It's often when watching a docu-drama like this that you realise just how patchy your own knowledge is.
Sure, I was aware that the assassination of Archduke Franz Ferdinand in Sarajevo on June 28th 1914 - I can at least credit my history teacher with leaving that fact firmly wedged in my brain.
But precisely how things so swiftly escalated into a conflict which became one of the greatest human tragedies of all time, is a bit of a mystery.
I say swiftly but as the first part of the BBC's unflinching glimpse into what went on in the corridors of power after the shots that took Franz Ferdinand's life were fired, nothing much at all initially happened with the bizarrely decadent Austrian rulers unwilling to be rushed into seeking retribution against the Serbs before finally delivering a series of demands which were so utterly preposterous that rejection and conflict were inevitable.

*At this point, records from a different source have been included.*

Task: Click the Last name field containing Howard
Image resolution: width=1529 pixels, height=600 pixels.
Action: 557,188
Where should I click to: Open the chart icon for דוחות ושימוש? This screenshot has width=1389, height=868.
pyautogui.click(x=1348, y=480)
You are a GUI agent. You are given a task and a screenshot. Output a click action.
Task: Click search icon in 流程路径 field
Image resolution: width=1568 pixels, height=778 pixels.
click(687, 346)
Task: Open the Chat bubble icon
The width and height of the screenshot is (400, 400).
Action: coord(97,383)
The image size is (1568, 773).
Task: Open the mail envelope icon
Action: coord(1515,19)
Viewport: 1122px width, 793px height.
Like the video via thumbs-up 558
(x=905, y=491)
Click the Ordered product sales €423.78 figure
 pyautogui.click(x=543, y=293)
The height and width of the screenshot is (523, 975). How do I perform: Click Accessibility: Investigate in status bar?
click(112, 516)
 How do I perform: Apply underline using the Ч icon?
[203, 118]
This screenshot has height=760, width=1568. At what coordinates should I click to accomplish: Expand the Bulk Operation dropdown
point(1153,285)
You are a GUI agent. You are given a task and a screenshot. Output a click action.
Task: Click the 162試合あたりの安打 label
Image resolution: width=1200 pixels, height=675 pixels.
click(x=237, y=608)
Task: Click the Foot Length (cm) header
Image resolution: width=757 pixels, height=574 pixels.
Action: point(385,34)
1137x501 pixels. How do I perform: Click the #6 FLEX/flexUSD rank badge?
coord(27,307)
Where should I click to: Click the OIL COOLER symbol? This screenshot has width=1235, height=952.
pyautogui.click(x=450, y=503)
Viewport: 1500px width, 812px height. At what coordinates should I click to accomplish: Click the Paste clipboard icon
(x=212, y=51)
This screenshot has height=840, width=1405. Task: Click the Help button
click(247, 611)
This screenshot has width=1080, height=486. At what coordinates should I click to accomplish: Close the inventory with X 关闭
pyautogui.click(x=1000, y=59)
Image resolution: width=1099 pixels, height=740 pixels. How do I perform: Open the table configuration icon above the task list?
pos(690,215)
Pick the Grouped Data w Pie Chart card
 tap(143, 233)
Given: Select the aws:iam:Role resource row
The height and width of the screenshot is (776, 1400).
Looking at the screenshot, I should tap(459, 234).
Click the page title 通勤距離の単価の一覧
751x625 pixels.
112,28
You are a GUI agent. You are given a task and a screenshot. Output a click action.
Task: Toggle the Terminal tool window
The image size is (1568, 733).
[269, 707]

Writer Mark Hayhurst delivered a script based on source material from the British and German governments and, while brilliant, it also played like an episode of QI.
Franz Ferdinand was only killed because his driver got lost, giving Gavrilo Princip an unexpected chance at assassination as he rocked up outside the cafe where he was drowning his sorrows.
The German, Russian and Austrian representatives in London were all cousins.
Kaiser Wilhelm liked to sniff tables. Well... maybe there was some artistic licence.
But it was a fascinating watch with actors like Tim Pigott-Smith and Ian McDiarmid providing performances which perfectly anchor the remarkable story.
And it gives the BBC the chance the show what it can sometimes do best, entertain and inform.
The second part will be shown tonight, concluding tomorrow.